Солдаты дали на это согласие с тем большей готовно­стью, что они уже давно не получали никакой платы, а Фёгелин объяснил им, что речь идет об их жалованье.

Около шести часов утра солдаты и горожане, как и было условлено, собрались вместе. Фёгелин поднялся к губернатору.

— Что это за шум на площади, — спросил Хагенбах, — и чего ты хочешь от меня?

— Там мои солдаты, у которых нет ни гроша, — отве­тил Фёгелин.

— Ну и что дальше?

— Они хотят, чтобы им заплатили.

— Они получат дерьмо под нос, — ответил Хагенбах, — и, если ты попросишь у меня чего-нибудь еще, я при­кажу бросить тебя в реку.

Фёгелин, казалось, уступил этому доводу, но, верну­вшись к своим, тотчас приказал бить в барабан.

При этих звуках Хагенбах, не боявшийся ни Бога, ни черта, вышел на площадь, обнажил меч и хотел ударить им Фёгелина.

Это как бы послужило условным сигналом: все напе­регонки бросились на Хагенбаха — мужчины, женщины, дети, все действовали сообща.

Губернатор укрылся в соседнем доме, но за ним устре­мились и туда. Фёгелин вынужден был стать его защит­ником: солдаты и горожане готовы были растерзать него­дяя на куски.

Поскольку деньги за владения, отданные в залог Бур­гундскому дому, были выплачены герцогу Карлу или, по крайней мере, сданы на хранение и ему оставалось лишь взять их, герцог Сигизмунд счел себя вправе осущест­влять там как верховную, так и нижнюю расправу.
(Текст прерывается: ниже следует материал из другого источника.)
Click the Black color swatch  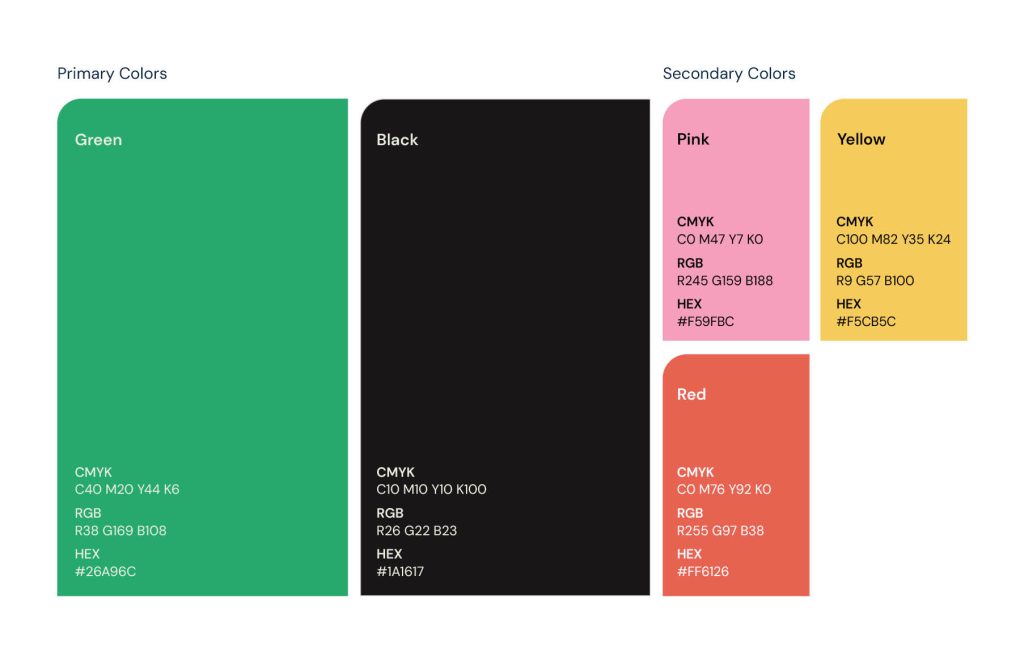pyautogui.click(x=505, y=300)
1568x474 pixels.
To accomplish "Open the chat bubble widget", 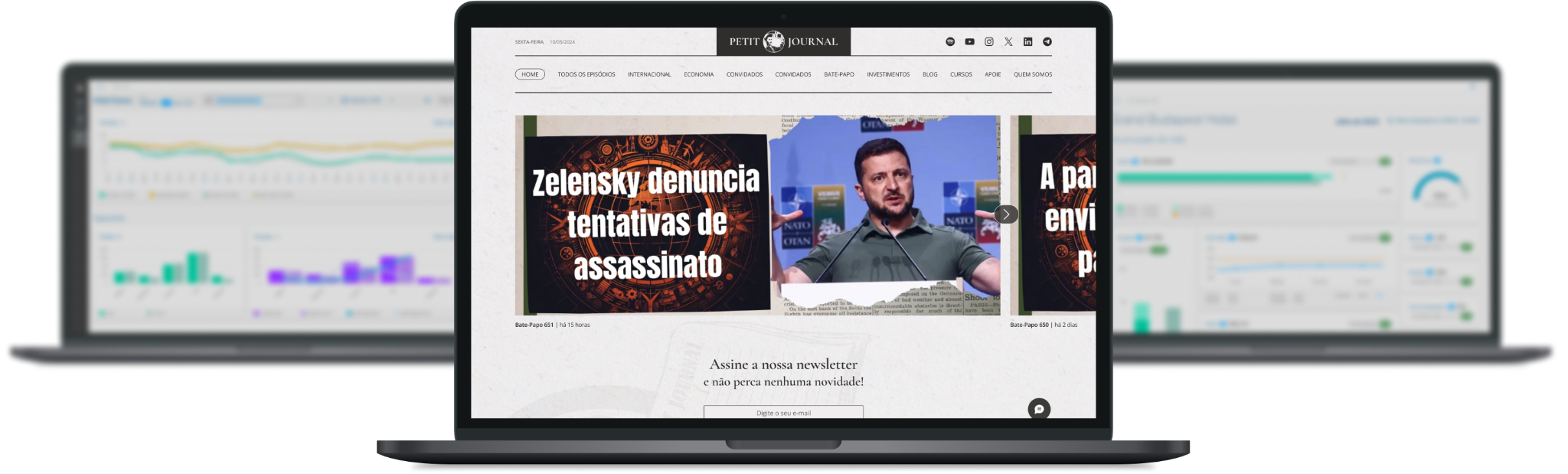I will pyautogui.click(x=1039, y=409).
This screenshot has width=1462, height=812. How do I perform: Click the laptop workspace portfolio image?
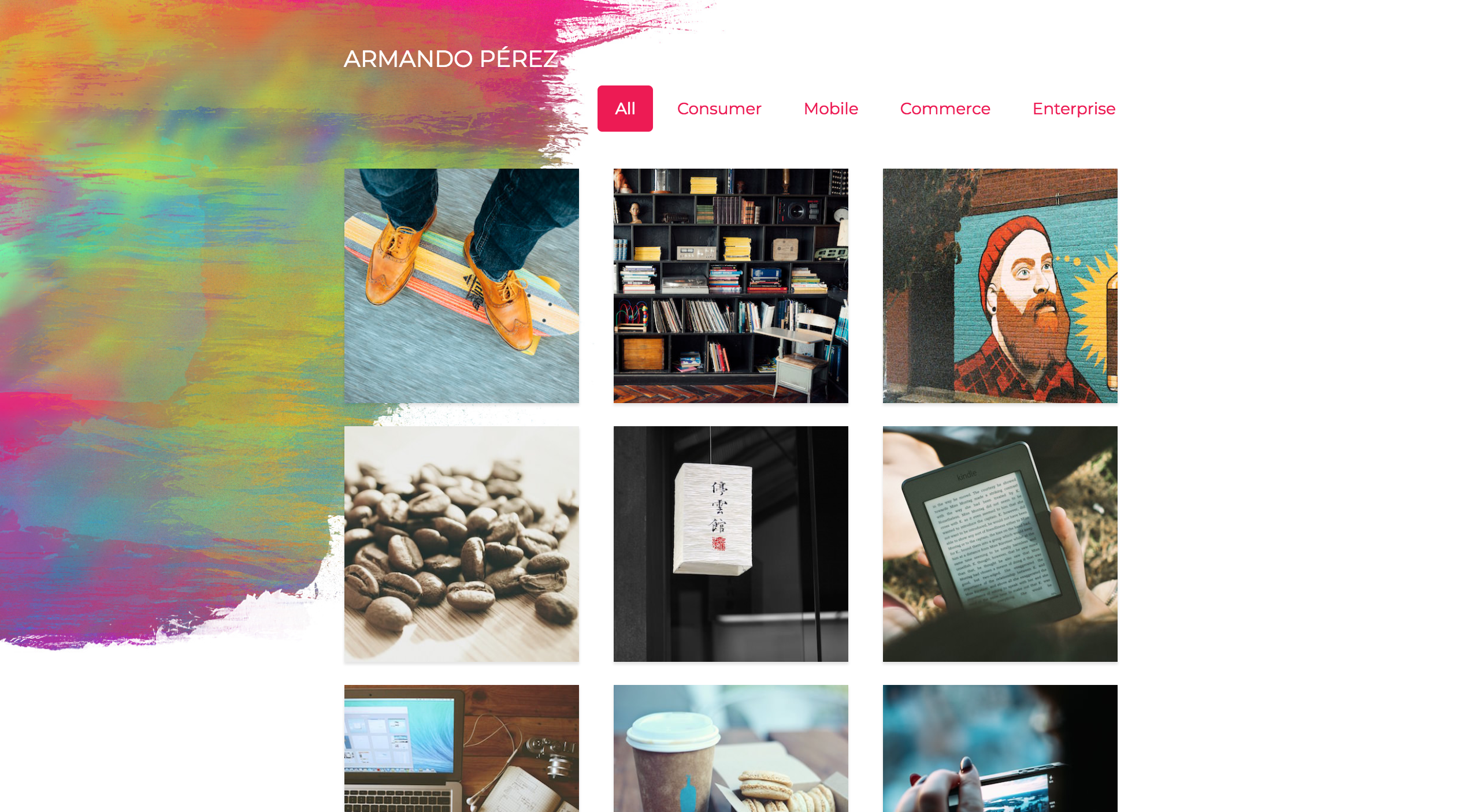coord(461,748)
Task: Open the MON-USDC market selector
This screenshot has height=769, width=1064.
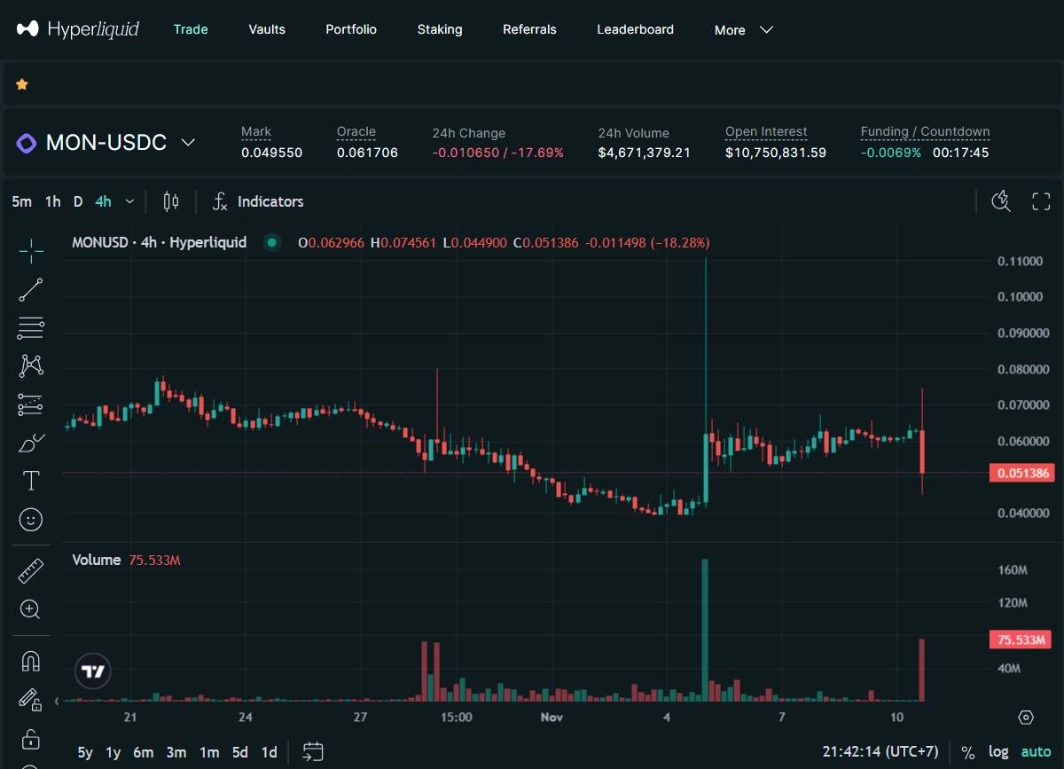Action: [x=106, y=142]
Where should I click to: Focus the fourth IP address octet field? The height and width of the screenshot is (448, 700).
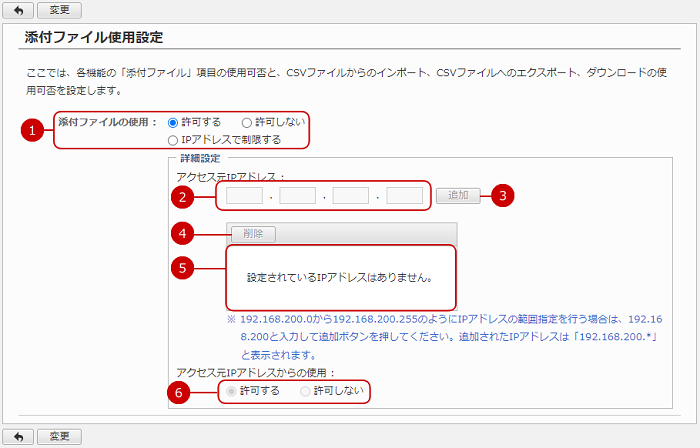coord(404,196)
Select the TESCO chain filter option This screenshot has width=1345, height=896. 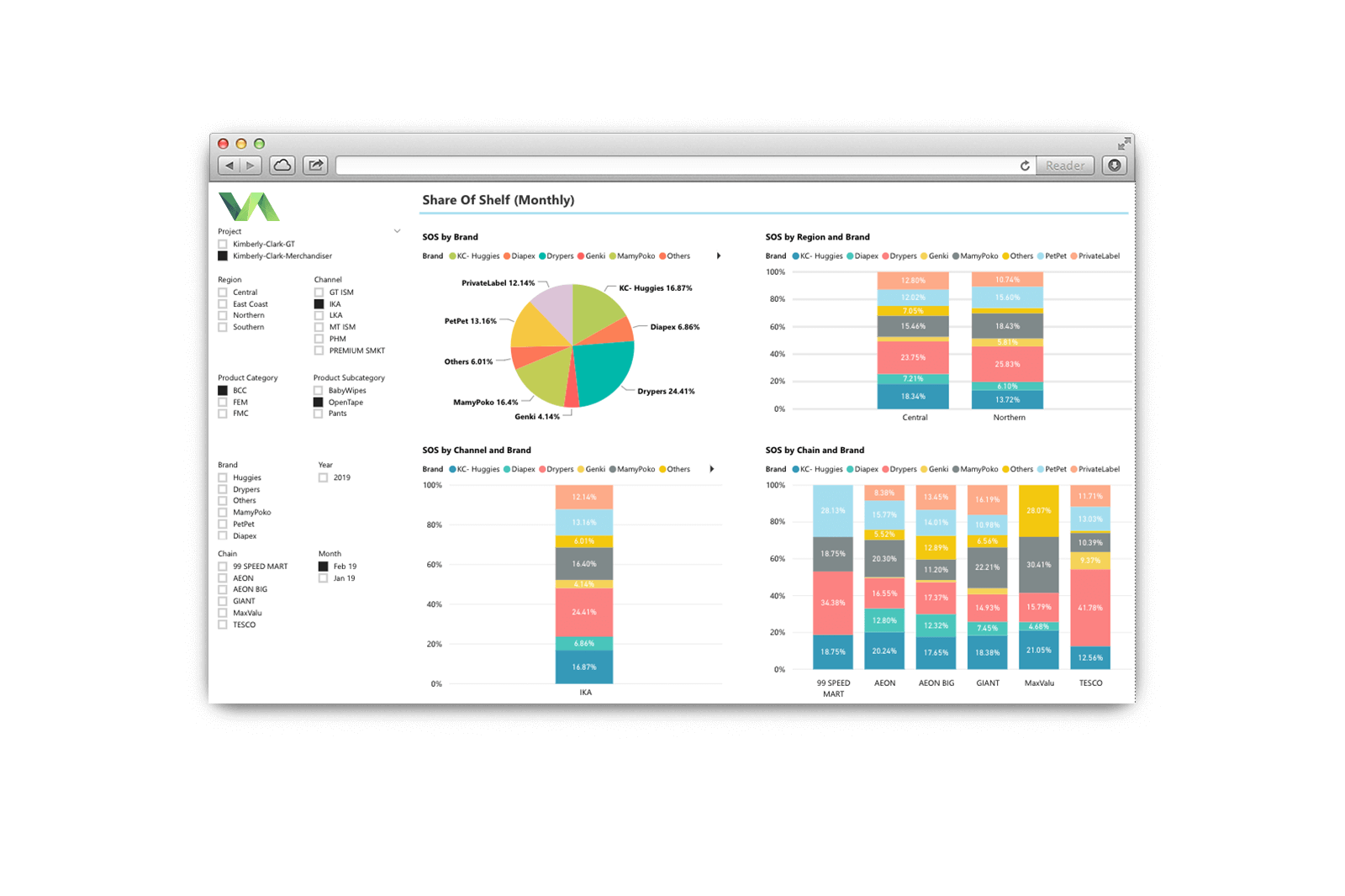pos(223,625)
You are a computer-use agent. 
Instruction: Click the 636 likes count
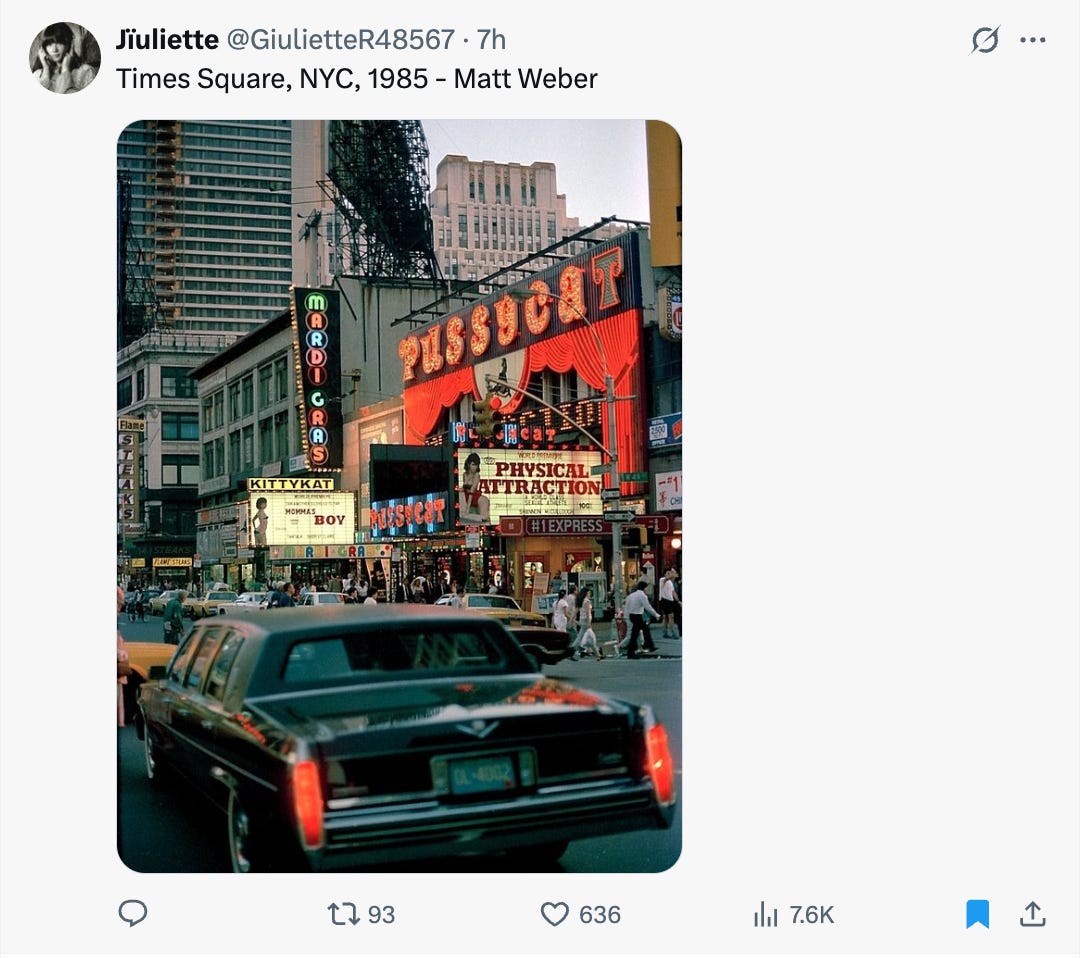click(600, 915)
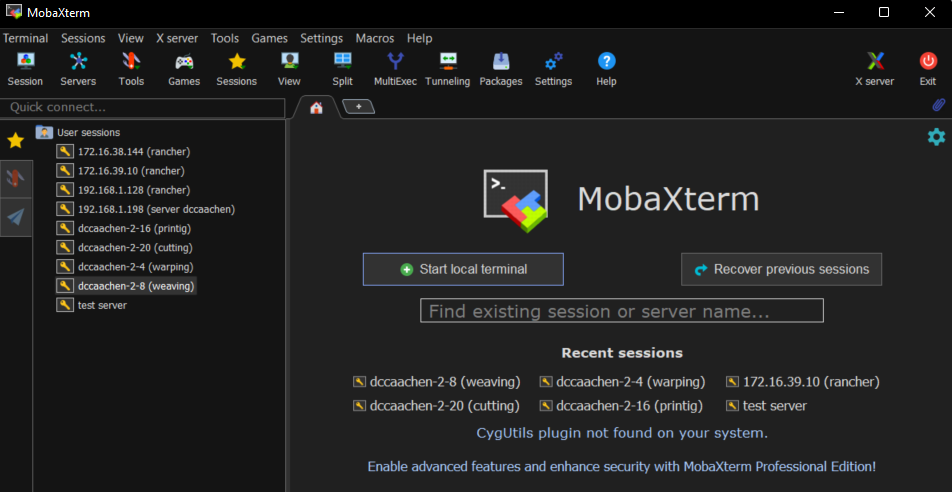The width and height of the screenshot is (952, 492).
Task: Click the Session toolbar icon
Action: point(25,69)
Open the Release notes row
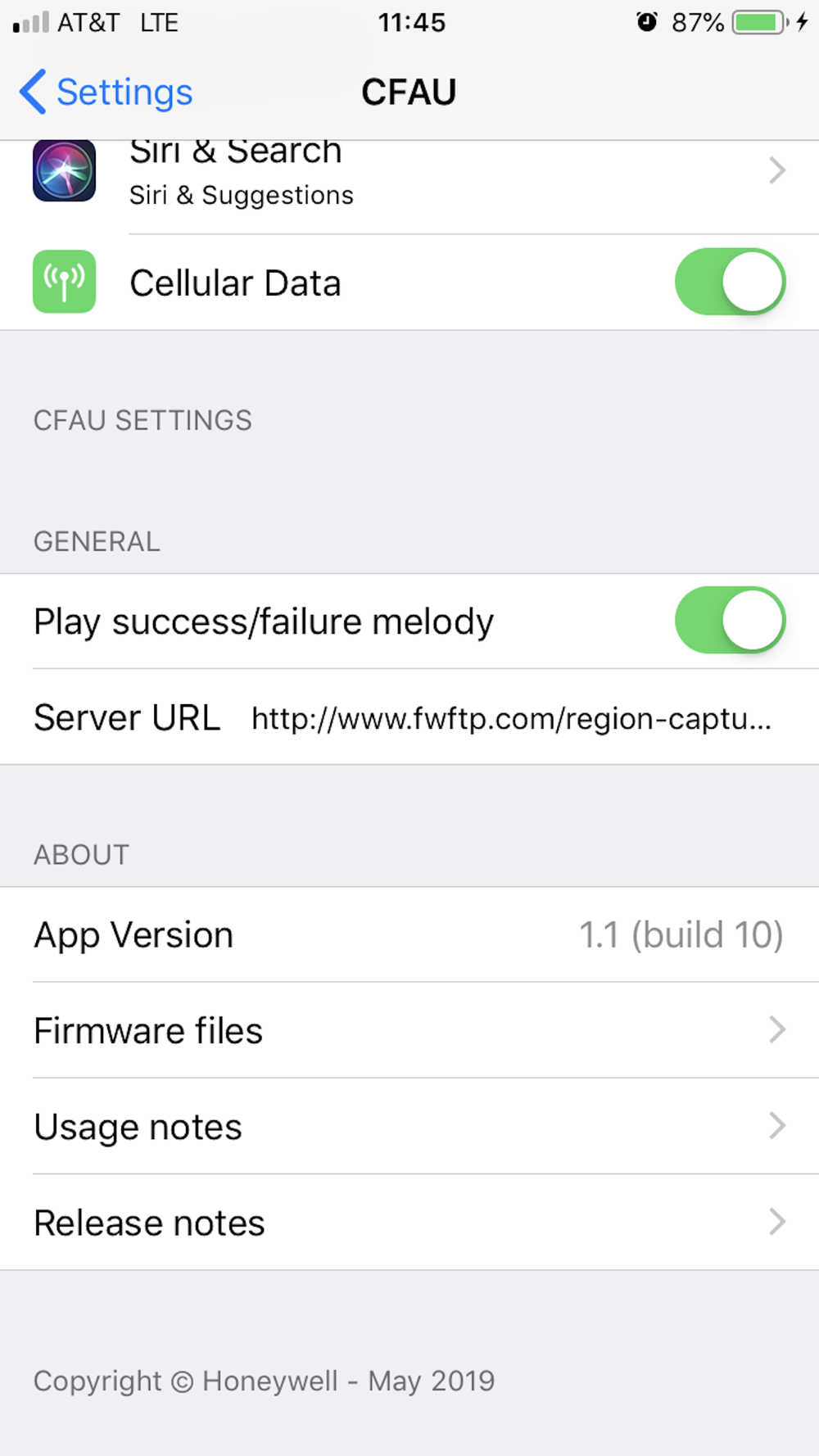This screenshot has width=819, height=1456. click(x=410, y=1223)
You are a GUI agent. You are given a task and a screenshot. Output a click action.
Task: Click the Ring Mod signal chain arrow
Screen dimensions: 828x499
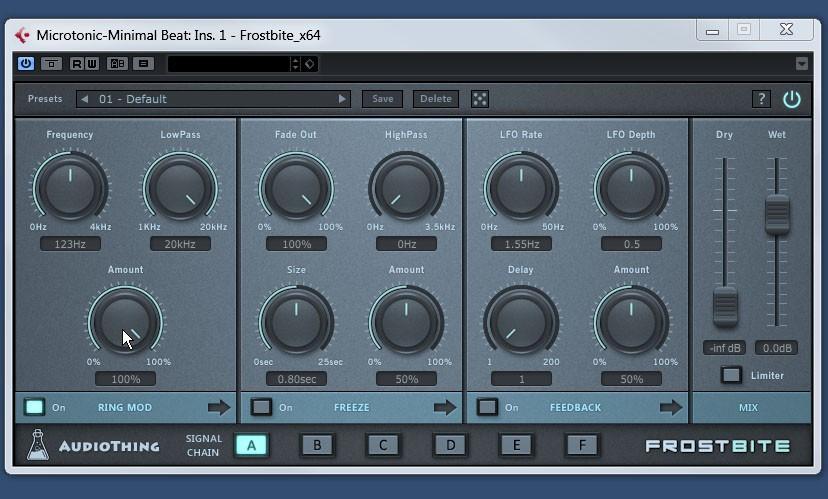219,407
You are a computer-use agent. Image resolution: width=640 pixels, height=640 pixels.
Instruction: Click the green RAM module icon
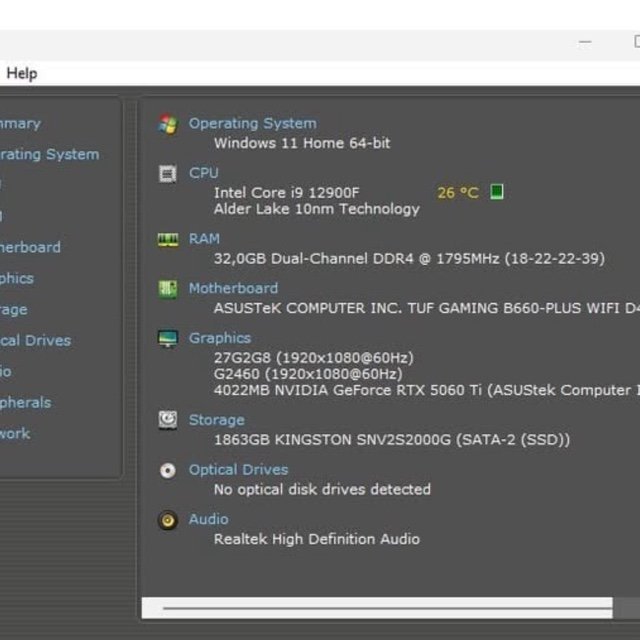tap(168, 239)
Он назначил Германа фон Эптингена исполнять должность ландфогта, которую Петер фон Хагенбах исполнял от имени герцога Карла, и придал новому губернатору отряд в количестве двухсот конников, которых было более чем достаточно для поддержания его власти, ибо вокруг него объединилось все население; всеобщая радость достигла такой степени, что все, вплоть до малых детей, распе­вали:

Христос воскрес, наместник смещен!

Возликуем: за мерзость свою поплатится он. Сигизмунд ж нас утешит и даст нам закон, Кирие элейсон, кирие элейсон!

Несколько дней спустя герцог Сигизмунд прибыл лично. Он застал Петера фон Хагенбаха взятым под стражу.

Герцог собрал суд присяжных из шестнадцати рыца­рей, которых должны были предоставить восемь городов: Страсбург, Кольмар, Шлеттштадт, Фрайбург-им-Брайсгау, Брайзах, Базель, Берн и Золотурн.

Судьи единодушно приговорили Петера фон Хагенбаха к смертной казни.

Он попросил о единственной милости — чтобы ему отсекли голову.

Совершить эту казнь вызвались восемь заплечных мастеров: это были палачи из тех городов, что прислали судей. Как наиболее опытный, был выбран палач из Кольмара.

Бывший губернатор, предварительно лишенный рыцарского достоинства, был препровожден к месту казни двумя монахами-францисканцами. Дело происхо­дило ночью, и мрачное шествие освещали факелы; за процессией следовала огромная толпа.

Эшафот был воздвигнут на лугу рядом с городскими воротами.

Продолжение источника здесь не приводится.